Aspiring Adults Adrift tracks the same cohort of undergraduates out into the working world into (what should be) adulthood, and documents their struggles to make the transition to traditional adult roles. The results of this follow-up study are no more inspiring: 24 percent of graduates living at home with their parents; 74 percent of graduates receiving financial support (in some cases quite substantial) from their families; and 23 percent of graduates in the labor market who are unemployed or underemployed. Despite these discouraging findings, however, the authors report that these graduates are quite optimistic about their futures, 95 percent of them reporting that they expect their lives to be better than their parents. The authors set out to determine what accounts for this optimism.
One compelling argument put forward by Arum and Roksa is a theory given recent prominence by social psychologist Jeffrey Arnett in his notion of “emerging adulthood,” a new demographic identified as the period between eighteen and twenty-five years of age, a period of “self discovery” and “self exploration” during which adolescence is extended; a period in which these aspiring college-educated young adults struggle with identity exploration, instability, and self-focus, often do not live independently, are un- or underemployed, and do not have the income to be financially self-sufficient.

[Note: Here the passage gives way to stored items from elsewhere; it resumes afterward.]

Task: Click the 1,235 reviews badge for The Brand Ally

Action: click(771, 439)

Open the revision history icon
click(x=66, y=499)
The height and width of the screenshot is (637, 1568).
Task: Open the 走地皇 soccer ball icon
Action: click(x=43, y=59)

Arum and Roksa put the blame, fairly or unfairly, largely on institutions of higher education, and their commitment to “promoting a personnel perspective that celebrate(s) self-exploration and social well-being” (11) – put more bluntly, that caters to the ethos of consumer society, and a broader “cultural adoption of a therapeutic ethic” (9): “both the students and institutions have put such a high focus on social engagement as a key component of higher education that the students have come to believe that it’s those skills and networks that are going to be critically important for their lifelong success.” The evidence, however, suggests otherwise; that the emphasis on social “engagement” at the expense of academic rigor is not achieving these results. “Widespread cultural commitment to consumer choice and individual rights, self-fulfillment and sociability, and well-being and a broader therapeutic ethic leave little room for students or schools to embrace programs that promote academic rigor” (136). It is, the authors contend, ultimately a mutually-reinforcing race to the bottom: “This may reflect the self-centered nature of emerging adulthood,” they write, “or the education system’s decreasing emphasis on preparing individuals for participating in a democratic society. Whatever the underlying causes of this tendency, colleges could adopt a more productive role in the development of values and dispositions for greater engagement with the world at large” (113). In essence, the responsibility is ours, as educators, to reject consumer satisfaction as “a worthy aim for colleges and universities” and “do more to help students develop the attitudes and dispositions they need to reach their aspirations” (134). Wherever the solutions lie to the oft-cited “crisis in higher education,” the authors of Aspiring Adults Adrift have once again contributed significantly to the centrality of educator-led reform.